• [Source records]:
=== Section Start ===

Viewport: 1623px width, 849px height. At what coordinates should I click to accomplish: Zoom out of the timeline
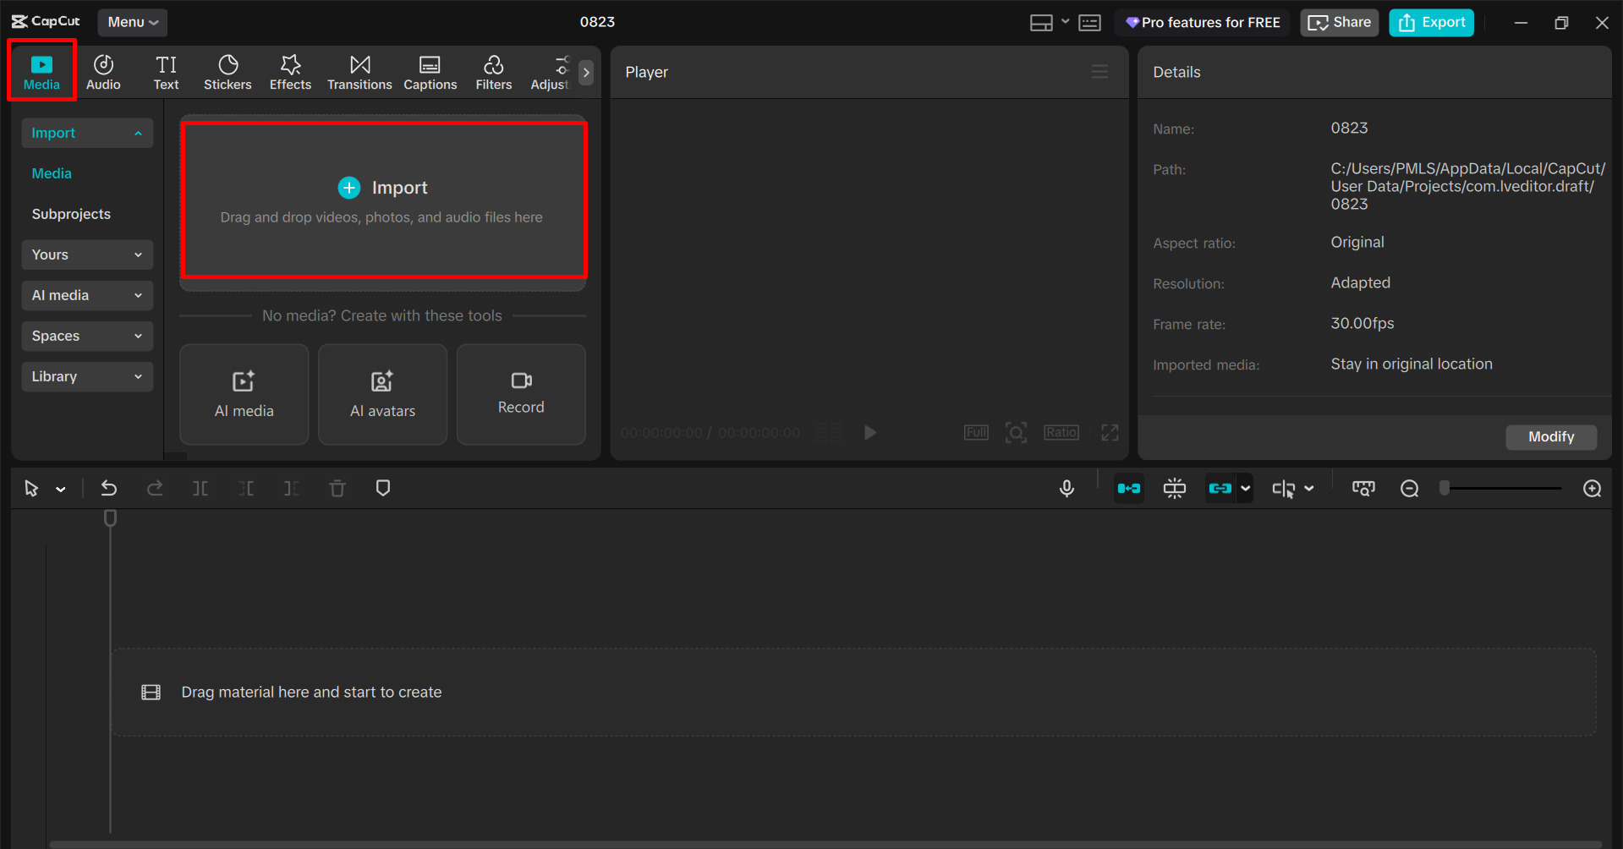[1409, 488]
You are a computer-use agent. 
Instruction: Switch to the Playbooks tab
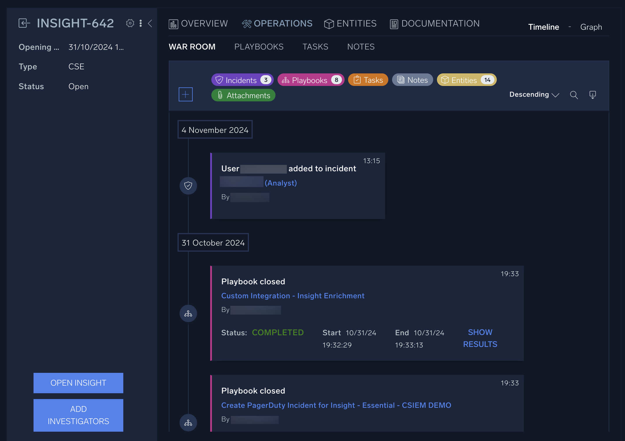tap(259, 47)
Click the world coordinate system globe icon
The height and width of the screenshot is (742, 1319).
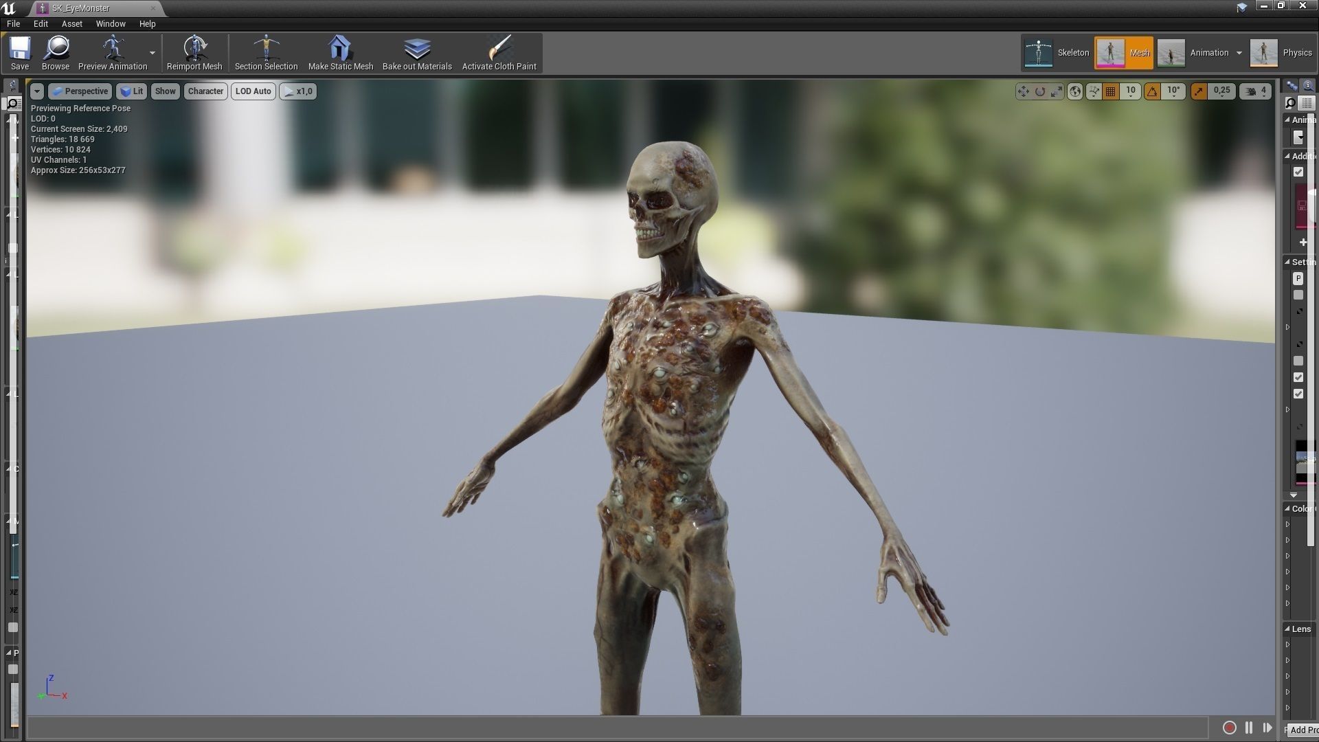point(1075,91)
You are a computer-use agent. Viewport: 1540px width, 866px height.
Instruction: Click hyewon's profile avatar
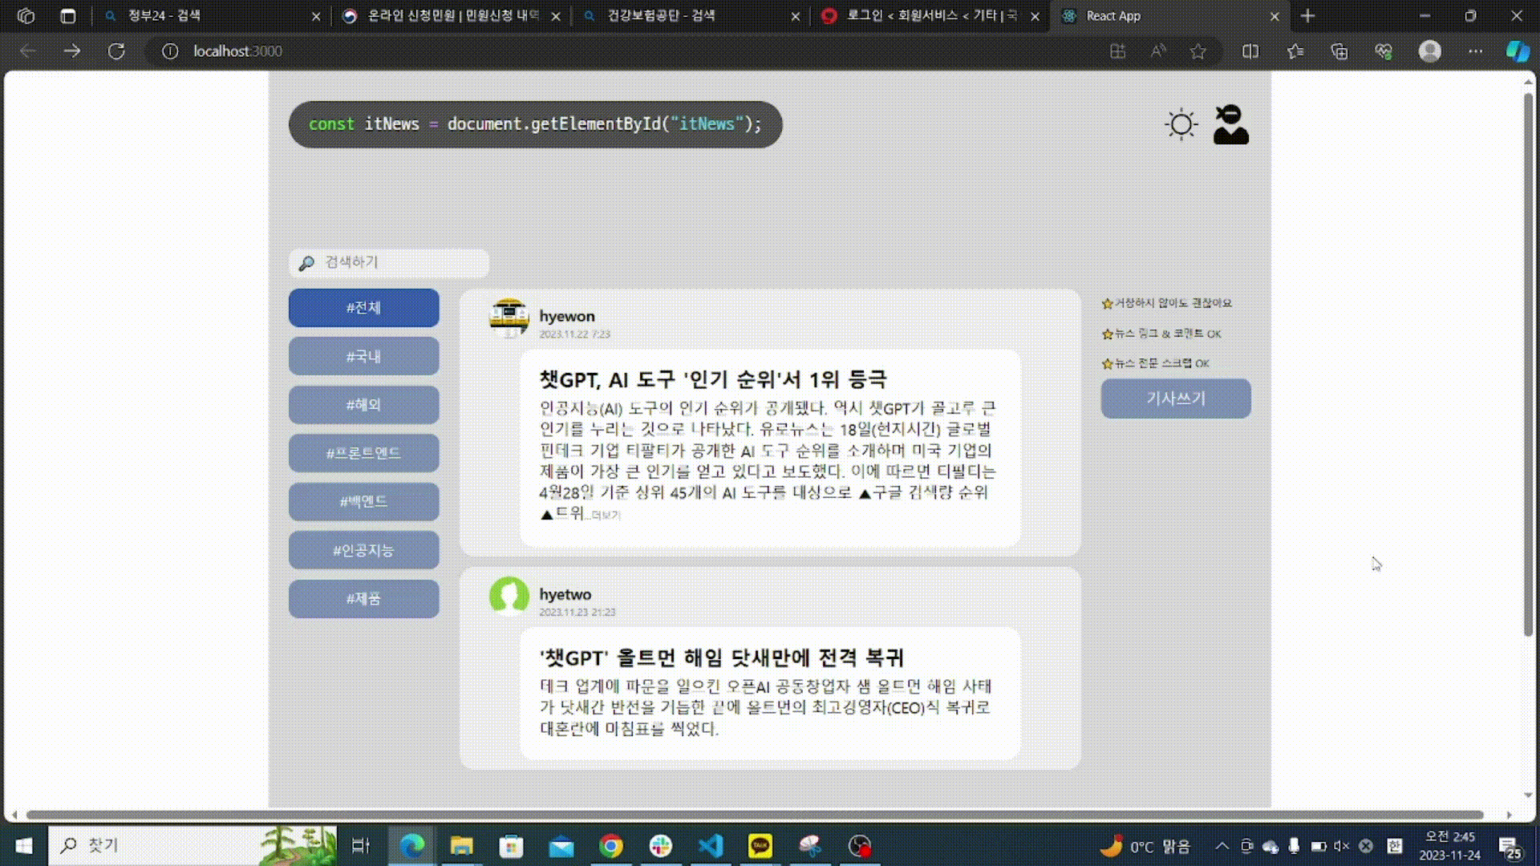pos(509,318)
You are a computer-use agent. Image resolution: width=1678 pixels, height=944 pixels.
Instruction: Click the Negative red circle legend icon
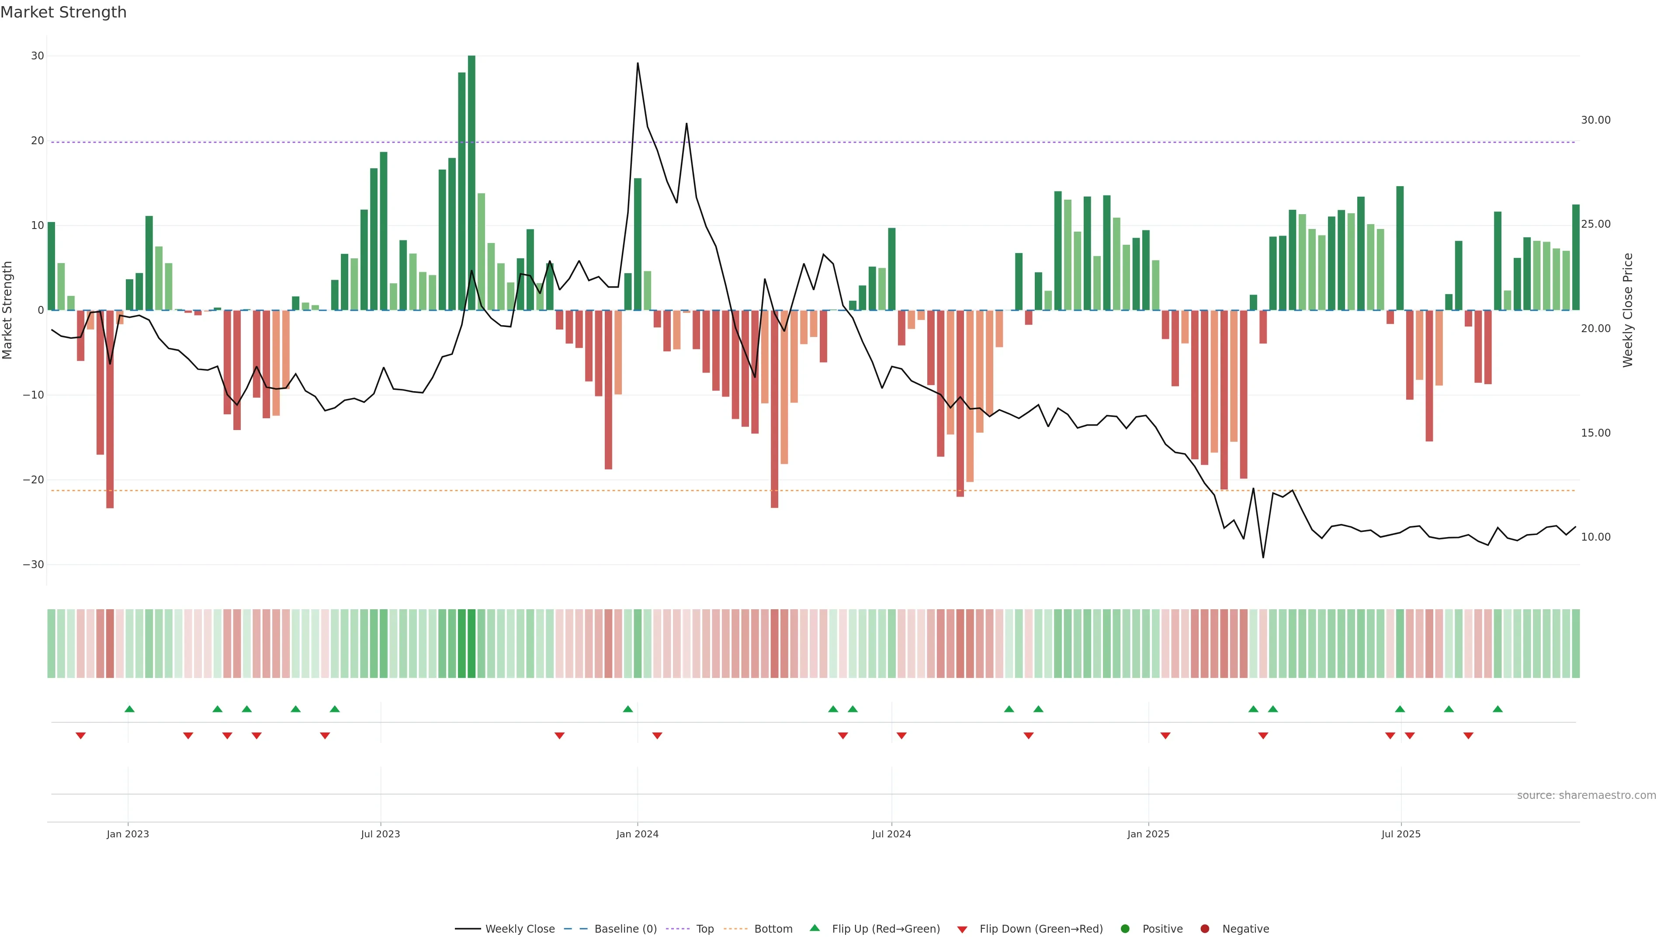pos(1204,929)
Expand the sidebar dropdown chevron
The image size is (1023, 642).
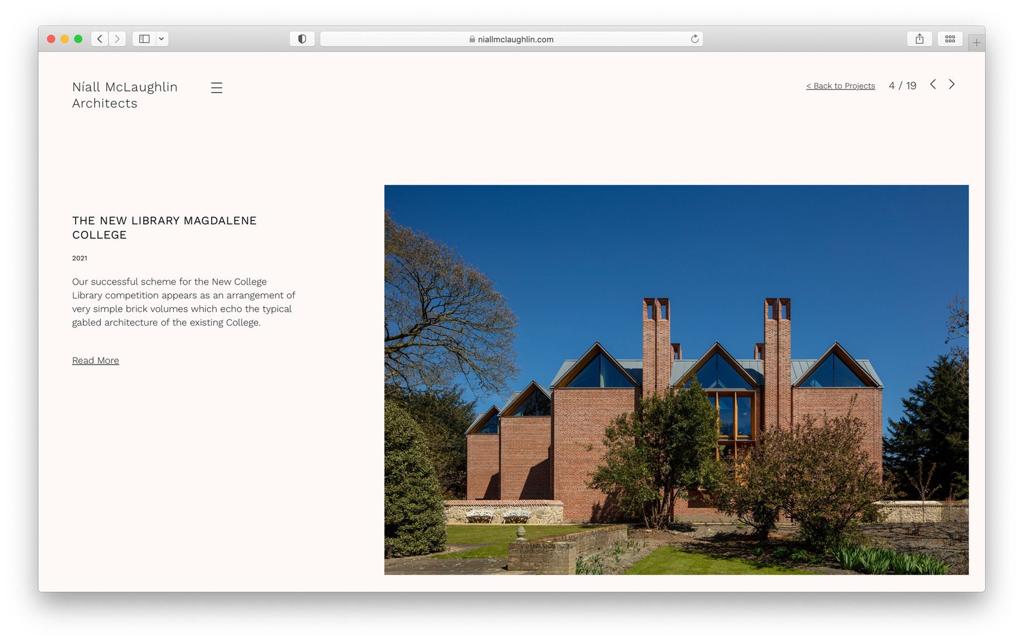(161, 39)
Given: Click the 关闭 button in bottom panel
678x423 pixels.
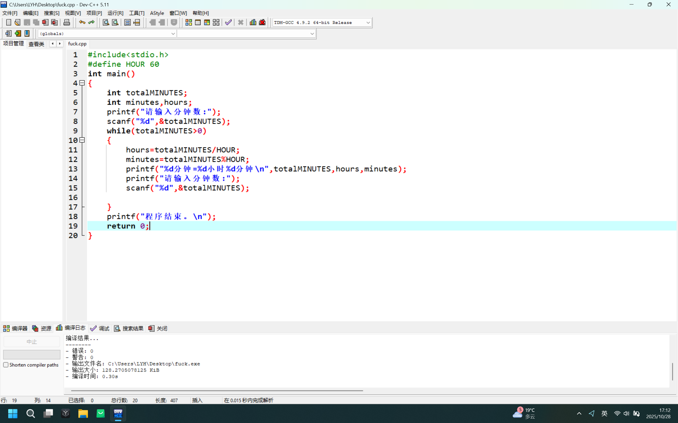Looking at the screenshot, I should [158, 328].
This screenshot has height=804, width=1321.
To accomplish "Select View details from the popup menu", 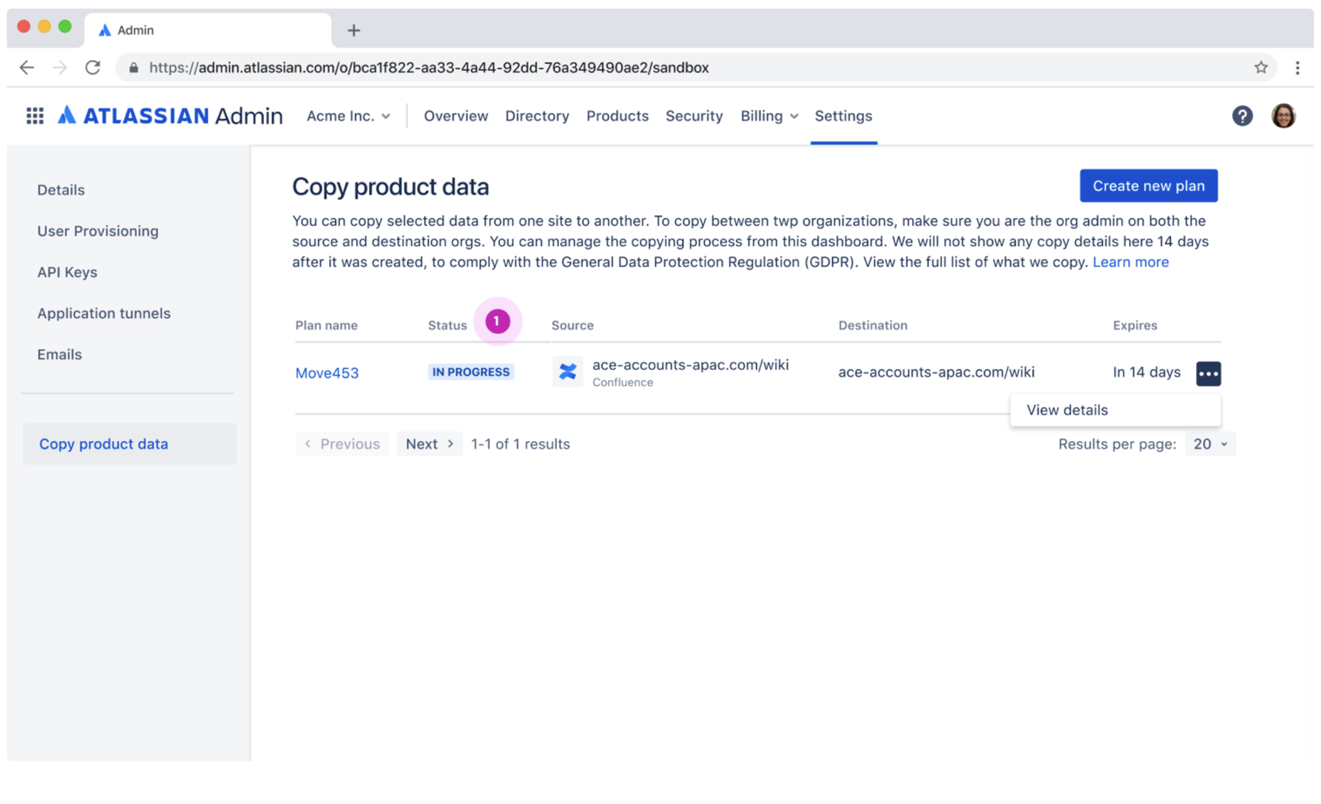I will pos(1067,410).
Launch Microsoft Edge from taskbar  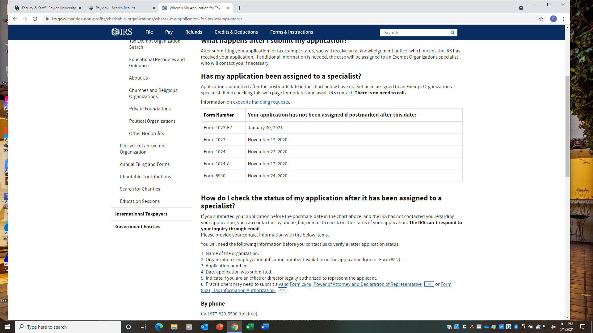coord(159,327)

=== Section End ===

• [What you will do]:
When you find a line in the records that contains the word "computer", copy it.

• [Problem solution]:
You are a computer-use agent. 
You are a computer-use agent. Viewport: 1540px width, 866px height.
You are a computer-use agent. Image resolution: width=1678 pixels, height=944 pixels.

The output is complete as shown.